_MATERIAL PROVIDED:_
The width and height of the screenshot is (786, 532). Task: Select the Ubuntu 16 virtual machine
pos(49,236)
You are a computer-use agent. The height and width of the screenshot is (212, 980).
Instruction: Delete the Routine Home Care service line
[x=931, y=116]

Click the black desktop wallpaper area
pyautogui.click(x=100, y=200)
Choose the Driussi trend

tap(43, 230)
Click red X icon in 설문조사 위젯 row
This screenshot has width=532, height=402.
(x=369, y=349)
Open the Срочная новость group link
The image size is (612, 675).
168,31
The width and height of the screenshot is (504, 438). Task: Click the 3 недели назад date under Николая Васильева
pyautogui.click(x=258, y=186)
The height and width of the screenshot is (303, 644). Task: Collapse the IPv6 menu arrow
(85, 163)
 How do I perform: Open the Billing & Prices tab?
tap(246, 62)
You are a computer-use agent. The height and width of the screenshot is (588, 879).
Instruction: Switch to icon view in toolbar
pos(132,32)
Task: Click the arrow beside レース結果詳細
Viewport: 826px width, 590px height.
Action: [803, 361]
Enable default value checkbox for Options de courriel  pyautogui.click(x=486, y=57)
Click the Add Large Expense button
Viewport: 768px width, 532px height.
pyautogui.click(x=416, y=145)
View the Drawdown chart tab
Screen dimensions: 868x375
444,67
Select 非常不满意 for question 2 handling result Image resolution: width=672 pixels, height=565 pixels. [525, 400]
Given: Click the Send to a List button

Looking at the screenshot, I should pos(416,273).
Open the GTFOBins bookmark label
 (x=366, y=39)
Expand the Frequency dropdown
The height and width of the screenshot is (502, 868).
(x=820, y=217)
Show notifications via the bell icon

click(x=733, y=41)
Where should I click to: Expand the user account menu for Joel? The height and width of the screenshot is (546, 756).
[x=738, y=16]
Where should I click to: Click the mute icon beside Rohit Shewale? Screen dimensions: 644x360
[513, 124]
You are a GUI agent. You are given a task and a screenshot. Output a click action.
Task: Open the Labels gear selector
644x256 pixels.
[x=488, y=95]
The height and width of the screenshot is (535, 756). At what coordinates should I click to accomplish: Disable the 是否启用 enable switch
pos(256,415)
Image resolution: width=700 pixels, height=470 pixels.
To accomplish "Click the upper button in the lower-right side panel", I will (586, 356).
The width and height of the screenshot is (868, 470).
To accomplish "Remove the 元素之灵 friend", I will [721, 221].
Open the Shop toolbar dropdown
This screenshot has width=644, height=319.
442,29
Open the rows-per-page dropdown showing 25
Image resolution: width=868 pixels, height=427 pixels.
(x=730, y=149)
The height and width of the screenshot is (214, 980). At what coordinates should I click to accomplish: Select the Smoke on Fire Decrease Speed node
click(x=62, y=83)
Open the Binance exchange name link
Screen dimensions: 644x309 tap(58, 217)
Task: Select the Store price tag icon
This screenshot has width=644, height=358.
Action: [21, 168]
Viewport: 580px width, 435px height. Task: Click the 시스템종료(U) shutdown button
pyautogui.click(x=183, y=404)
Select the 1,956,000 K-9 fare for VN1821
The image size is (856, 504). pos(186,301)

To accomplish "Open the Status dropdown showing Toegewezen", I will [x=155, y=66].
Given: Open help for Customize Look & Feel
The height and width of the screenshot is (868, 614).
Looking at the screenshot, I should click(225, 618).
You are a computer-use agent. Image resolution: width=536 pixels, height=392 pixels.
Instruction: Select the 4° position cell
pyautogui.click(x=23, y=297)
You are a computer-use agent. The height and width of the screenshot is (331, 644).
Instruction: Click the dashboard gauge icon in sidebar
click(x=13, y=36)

_INSTRUCTIONS FOR THE TASK:_ Please restate word for word the lines of the material above, beginning with the one that holds "Instruction: Click the" and ending with the last.

_OUTPUT FOR THIS TASK:_
Instruction: Click the dashboard gauge icon in sidebar
click(x=13, y=36)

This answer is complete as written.